Celia, as I have said, was very wise, but she was also very beautiful, and such a quiet and lovely young lady that you too would be compelled to speak of her to all who would listen. One day in the village, Antony was talking about Celia as he did almost every day, when a tall young man came up to him, interrupting his conversation with Matteo, the baker.


“Matteo, you have to hear what Celia told me the other day! I had lost a coin in the river, and Celia said to me—Mother Mary who in God’s name are you?”


“A friend of Fiero, good farmer,” the strange man said. At this, as you can imagine, Antony was very, very startled, and began to fear for his daughter’s safety.


Maybe, Antony thought, it was not good that I said what I said about Celia being smarter than the Prince. Out loud, he said, “Ah, good to meet you, friend of the Prince! I take it you are here on some important business, I’ll be on my way back home—”


“Good farmer, my business is with you. The faerie folk of the woods have heard you talk about your daughter, the wise Celia, and they have heard you say she is more clever than the Prince Fiero. He would like to meet this wise daughter of yours in three days’ time, under the Old Elm tree.”


“As the Prince commands,” Antony said, his voice shaking like an overladen ass. A sudden breeze blew through the piazza, and when Antony could see again the young man had vanished. “Oh Matteo, Matteo what am I going to do? My daughter is going to be taken away to the woods and I shall never see her again! I should never have said all of those things about Celia!”

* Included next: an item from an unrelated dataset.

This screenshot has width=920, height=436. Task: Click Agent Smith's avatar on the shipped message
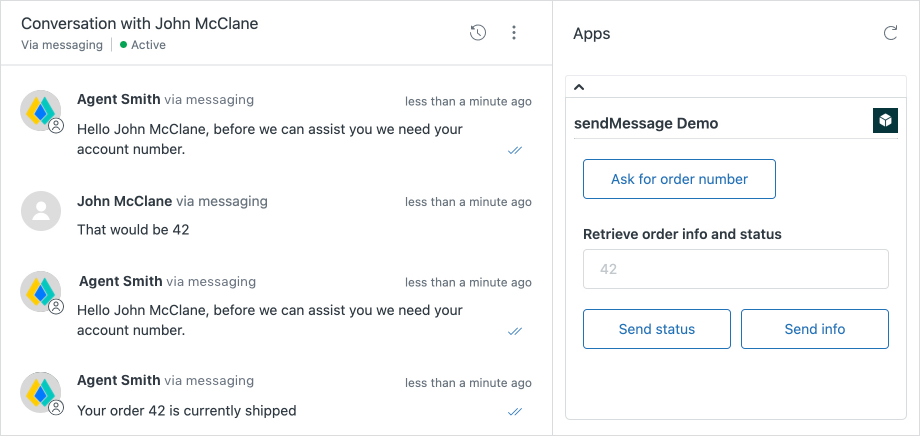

And Matteo, a man of good sense who once had studied to be a clergyman, said to Antony, “Do not be worried, good Antony. If anyone can outsmart the Faerie Prince it is your daughter. You tell me so much about the things she’s done for you, I know that she can do whatever Prince Fiero asks of her.”


“Oh, Matteo, thank you, thank you! You are right. Celia is so brilliant and wise that I am sure she will be able to outsmart him.” So saying, Antony left the village with nearly as much jauntiness as usual. On his walk home, however, he began to doubt, and it was in a sorry state that he opened the door of his farmhouse.


“Papa, what is wrong? Sit down here, the rigatoni will be done soon. I’ll take your hat and you will tell me everything that happened in the village.”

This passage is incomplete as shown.